Nachdem Sie die standardmäßige AWS KMS-Verschlüsselung für Ihren Bucket aktiviert haben, wendet Amazon S3 die Verschlüsselung nur auf neu hochgeladene Objekte ohne Verschlüsselungseinstellungen an.

Die standardmäßige Bucket-Verschlüsselung ändert nicht die Verschlüsselungseinstellungen vorhandener Objekte. Wenn Sie beispielsweise die serverseitige Verschlüsselung mit AWS KMS (SSE-KMS) im Bucket aktivieren, bleiben alle unverschlüsselten Objekte, die sich bereits im Bucket befinden, unverschlüsselt.
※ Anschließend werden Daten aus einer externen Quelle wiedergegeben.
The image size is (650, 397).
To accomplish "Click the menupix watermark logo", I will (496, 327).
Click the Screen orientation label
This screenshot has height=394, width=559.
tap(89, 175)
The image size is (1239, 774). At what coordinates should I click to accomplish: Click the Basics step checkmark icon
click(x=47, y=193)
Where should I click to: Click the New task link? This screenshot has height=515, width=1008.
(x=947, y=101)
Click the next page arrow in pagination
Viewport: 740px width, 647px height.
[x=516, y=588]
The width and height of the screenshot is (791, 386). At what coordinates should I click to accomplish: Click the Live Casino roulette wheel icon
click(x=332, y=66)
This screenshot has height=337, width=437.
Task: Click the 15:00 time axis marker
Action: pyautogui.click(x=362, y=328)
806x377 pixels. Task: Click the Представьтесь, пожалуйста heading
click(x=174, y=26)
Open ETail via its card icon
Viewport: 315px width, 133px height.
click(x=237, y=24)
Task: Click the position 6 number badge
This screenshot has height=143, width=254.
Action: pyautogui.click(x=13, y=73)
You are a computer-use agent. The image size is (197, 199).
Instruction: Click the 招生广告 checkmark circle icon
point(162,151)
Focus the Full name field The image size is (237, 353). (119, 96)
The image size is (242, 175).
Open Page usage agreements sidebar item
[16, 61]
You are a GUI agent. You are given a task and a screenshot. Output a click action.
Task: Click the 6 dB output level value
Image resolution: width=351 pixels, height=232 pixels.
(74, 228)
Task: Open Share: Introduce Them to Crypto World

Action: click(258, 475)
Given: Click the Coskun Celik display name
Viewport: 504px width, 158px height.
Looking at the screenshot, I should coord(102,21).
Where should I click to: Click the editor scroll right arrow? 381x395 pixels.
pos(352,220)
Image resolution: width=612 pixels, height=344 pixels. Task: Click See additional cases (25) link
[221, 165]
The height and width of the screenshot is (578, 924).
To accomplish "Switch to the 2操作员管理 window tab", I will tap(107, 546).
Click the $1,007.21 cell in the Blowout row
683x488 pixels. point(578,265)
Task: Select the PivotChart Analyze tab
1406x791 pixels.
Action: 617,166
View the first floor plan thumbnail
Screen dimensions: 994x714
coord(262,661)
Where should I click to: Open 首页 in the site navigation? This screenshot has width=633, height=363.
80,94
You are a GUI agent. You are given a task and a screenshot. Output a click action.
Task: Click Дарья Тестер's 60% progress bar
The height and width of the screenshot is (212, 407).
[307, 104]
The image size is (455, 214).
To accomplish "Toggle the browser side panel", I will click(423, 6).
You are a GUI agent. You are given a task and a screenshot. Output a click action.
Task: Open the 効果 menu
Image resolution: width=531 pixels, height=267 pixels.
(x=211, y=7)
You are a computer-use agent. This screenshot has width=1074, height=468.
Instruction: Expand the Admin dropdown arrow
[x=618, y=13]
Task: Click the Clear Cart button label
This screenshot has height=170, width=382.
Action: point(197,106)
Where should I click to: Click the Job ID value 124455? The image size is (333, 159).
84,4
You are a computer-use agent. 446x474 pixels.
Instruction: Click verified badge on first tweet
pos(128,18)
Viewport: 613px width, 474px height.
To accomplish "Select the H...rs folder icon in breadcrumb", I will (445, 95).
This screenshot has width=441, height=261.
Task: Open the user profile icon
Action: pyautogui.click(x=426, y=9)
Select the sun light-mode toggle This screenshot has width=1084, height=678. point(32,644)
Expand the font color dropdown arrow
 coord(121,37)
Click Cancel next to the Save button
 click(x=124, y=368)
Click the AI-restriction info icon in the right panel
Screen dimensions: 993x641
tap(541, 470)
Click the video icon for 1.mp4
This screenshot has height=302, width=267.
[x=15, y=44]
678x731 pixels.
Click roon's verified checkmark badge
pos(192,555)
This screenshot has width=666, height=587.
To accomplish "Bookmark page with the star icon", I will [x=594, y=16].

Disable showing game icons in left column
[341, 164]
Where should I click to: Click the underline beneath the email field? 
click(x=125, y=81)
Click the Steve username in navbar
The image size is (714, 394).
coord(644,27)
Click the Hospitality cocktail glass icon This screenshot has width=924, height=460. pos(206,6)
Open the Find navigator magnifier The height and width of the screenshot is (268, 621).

Außerdem bleiben alle Objekte, die bereits mit SSE-KMS, SSE-S3 oder SSE-C verschlüsselt wurden, in ihrem jeweiligen Schlüssel verschlüsselt.

Die standardmäßige Bucket-Verschlüsselung überschreibt außerdem nicht die Verschlüsselungseinstellungen, die Sie beim Hochladen eines neuen Objekts angeben. Wenn Sie beispielsweise in Ihrer PutObject-Anfrage an einen Bucket mit standardmäßiger SSE-KMS-Verschlüsselung die AES256-Verschlüsselung angeben, behält das Objekt die AES256-Verschlüsselung (SSE-S3) bei.

Wenn Ihr Bucket über eine Standardverschlüsselung verfügt, Sie aber neu hochgeladene Objekte mit unterschiedlichen Verschlüsselungseinstellungen sehen, überprüfen Sie die AWS CloudTrail-Datenereignisprotokolle. Protokolle für PUT-, POST- und InitiateMultipartUpload-API-Anfragen verfügen über das Feld SSEApplied. Wenn der Wert dieses Felds Default_SSE_S3 oder Default_SSE_KMS ist, verfügt das Objekt über eine Standardverschlüsselung. Wenn der Wert SSE_S3 oder SSE_KMS ist, gibt das Objekt die Verschlüsselungseinstellungen in der PutObject-Anfrage an.

**Hinweis:**Um Benutzer zum Hochladen von Objekten mit SSE-KMS zu verpflichten, verwenden Sie eine Bucket-Richtlinie, eine Zugriffspunktrichtlinie oder eine AWS Organizations-Service-Kontrollrichtlinie.